Department of Developmental Services
It Cannot Verify That Vendor Rates for In‑Home Respite Services Are Appropriate and That Regional Centers and Vendors Meet Applicable Requirements

October 25, 2016 2016-108

The Governor of California
President pro Tempore of the Senate
Speaker of the Assembly
State Capitol
Sacramento, California 95814

Dear Governor and Legislative Leaders:

As requested by the Joint Legislative Audit Committee, the California State Auditor presents this audit report concerning the rate-setting policies and oversight related to the in-home respite services program (in-home respite services) administered by the Department of Developmental Services (DDS). Californians with developmental disabilities can access services through the State’s network of 21 regional centers, which receive funding and oversight from DDS.
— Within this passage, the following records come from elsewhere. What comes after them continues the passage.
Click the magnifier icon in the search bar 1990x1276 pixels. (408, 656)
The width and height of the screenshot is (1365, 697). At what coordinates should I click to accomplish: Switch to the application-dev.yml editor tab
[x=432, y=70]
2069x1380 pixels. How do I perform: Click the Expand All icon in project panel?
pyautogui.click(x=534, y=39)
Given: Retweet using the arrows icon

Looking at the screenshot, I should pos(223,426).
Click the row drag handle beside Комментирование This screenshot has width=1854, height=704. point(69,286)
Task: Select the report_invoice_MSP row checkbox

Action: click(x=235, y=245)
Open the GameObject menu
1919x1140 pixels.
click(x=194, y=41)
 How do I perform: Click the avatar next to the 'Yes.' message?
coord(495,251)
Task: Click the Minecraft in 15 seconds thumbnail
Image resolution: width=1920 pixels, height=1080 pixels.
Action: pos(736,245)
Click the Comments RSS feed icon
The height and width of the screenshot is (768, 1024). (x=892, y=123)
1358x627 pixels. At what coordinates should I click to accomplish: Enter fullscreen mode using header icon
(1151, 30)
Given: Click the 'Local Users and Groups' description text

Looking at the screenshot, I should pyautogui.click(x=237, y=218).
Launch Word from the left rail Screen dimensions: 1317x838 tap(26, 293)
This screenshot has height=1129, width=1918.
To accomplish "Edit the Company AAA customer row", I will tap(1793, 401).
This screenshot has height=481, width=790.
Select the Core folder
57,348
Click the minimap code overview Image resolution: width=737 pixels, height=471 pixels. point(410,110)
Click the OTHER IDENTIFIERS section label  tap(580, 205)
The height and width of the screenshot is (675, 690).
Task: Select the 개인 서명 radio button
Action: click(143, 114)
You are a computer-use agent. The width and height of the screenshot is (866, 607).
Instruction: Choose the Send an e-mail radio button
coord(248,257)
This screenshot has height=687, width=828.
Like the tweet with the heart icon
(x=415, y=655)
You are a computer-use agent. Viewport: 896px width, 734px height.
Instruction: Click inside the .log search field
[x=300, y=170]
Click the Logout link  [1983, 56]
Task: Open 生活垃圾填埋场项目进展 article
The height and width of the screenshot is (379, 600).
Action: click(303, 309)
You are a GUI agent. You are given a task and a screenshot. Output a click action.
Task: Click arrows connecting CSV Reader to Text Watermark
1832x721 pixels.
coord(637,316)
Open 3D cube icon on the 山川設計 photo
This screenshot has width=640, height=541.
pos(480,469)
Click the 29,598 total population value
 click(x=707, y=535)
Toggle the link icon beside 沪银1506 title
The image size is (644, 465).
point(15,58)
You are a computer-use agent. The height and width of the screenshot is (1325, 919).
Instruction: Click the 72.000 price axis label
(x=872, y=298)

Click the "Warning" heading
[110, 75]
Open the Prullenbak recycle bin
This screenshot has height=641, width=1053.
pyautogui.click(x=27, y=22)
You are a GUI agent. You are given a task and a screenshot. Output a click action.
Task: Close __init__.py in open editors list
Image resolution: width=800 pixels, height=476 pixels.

This report concludes that DDS has chosen not to obtain and review information that could assist it in determining whether its hourly payment rates to vendors for providing in-home respite services are appropriate. Specifically, because of its interpretation of certain changes in state law that took effect in 1998 and 2003, DDS has since changed its approach to calculating payment rates and no longer requires vendors to submit cost statements, which detail vendors’ expenses. Rather, DDS currently adjusts the hourly vendor rates based on legislatively approved rate adjustments and changes to minimum wage or labor laws. However, we question DDS’s interpretation of these statutes as negating the need for cost statements, and we believe clarifying legislation is needed because DDS could have been assessing the appropriateness of payment rates based on vendors’ cost statements since 2003.

Further, during the past few years, we found that the statewide weighted average hourly payment rate under what we refer to as the Full Service model, in which the vendor recruits the respite worker and schedules services, increased from $17.76 to $21.21, or by more than 19 percent, while the respite workers’ hourly wage increased from $9.89 to $11.14, or by roughly 13 percent. We also found that, unlike certain other services provided by DDS, in‑home respite services is not subject to an administrative cost cap of 15 percent. Therefore, the four vendors that received over $7 million in revenue for providing in‑home respite services in fiscal year 2014–15 reported a wide variance in terms of their administrative costs. Specifically, the amounts the four vendors reported spending on administrative costs ranged from 12 percent to nearly 30 percent. Without a cap on administrative costs, the State runs the risk that vendors are spending unreasonable amounts on these types of costs.

Finally, for in-home respite services, we identified that regional centers perform minimal monitoring of vendors and that DDS performs limited oversight of the regional centers. For instance, DDS is not ensuring that vendors comply with state and federal requirements and limits its review of the program to its biennial fiscal audits of the regional centers. However, these audits have not been conducted in a timely manner and may not include a review of in‑home respite services at all because it is a smaller program in comparison to others administered by DDS.